From the corner of his eye, he caught Gia walking in the door. Once she made it to the marble table, she filled out a deposit slip and pulled out that white envelope from the Saddle Peak. Counted the wrapped stacks of cash from inside Jack’s envelope on the table.
“Tell you what, I’ll catch him tomorrow.” Robert stood and shook the banker’s hand. “My bad,” Robert said and slipped out the doors behind Gia.
Ten minutes later, he fished her receipt from the trash barrel outside, where she’d tossed it. Then he went back to his Focus and unwadded it.
$20,000.00, her receipt read. All cash.
CHAPTER 17
A cue ball smashed a triangle-shaped eight-ball rack, scattering balls all around the table. Alison was shooting, sank two stripes on her break, and kept her turn.
“Think I’ll go with . . . mmm, let me think . . . stripes?” she asked him.
“Your call,” Robert said, chalking his cue.
She made her next shot.
He’d already told her on the phone about Gia’s envelope of cash, and she suggested meeting here, at the Tattle Tale Room. Ever since, she hadn’t mentioned Gia’s envelope. That surprised him.
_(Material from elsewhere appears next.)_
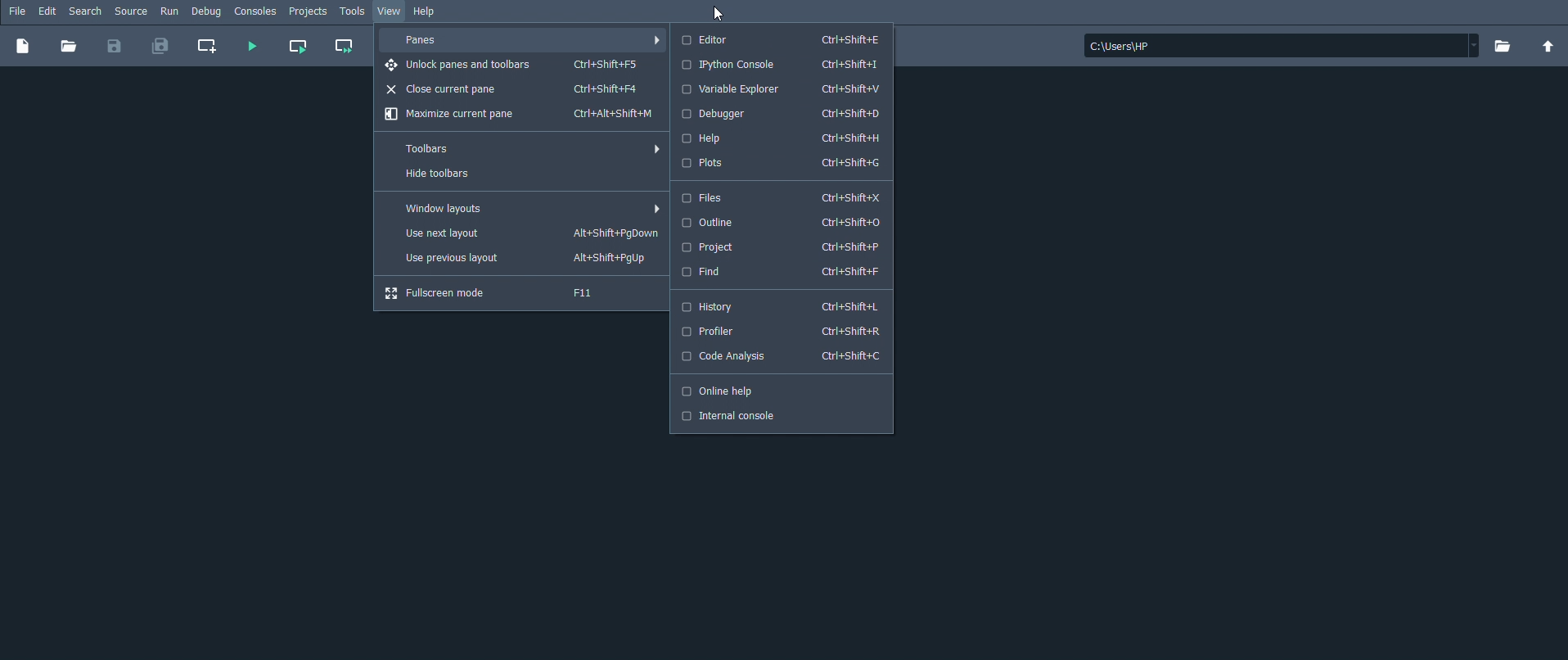 The height and width of the screenshot is (660, 1568). What do you see at coordinates (786, 272) in the screenshot?
I see `Find` at bounding box center [786, 272].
She made another shot. He chalked his cue again. “Next time I pick the game, okay?”
“Like what?”
“Bowling?”
“I’ll get my ball out of storage.” She made her next shot, too, looked up from the table. “So, you think Jack’s paying that woman to keep quiet about something?”
“Sure you want to know more?”
“A little more,” she said. “I don’t get it. He fired her, didn’t he?”
“I’m not quite there yet, but I gotta believe Jack’s been a very bad boy.”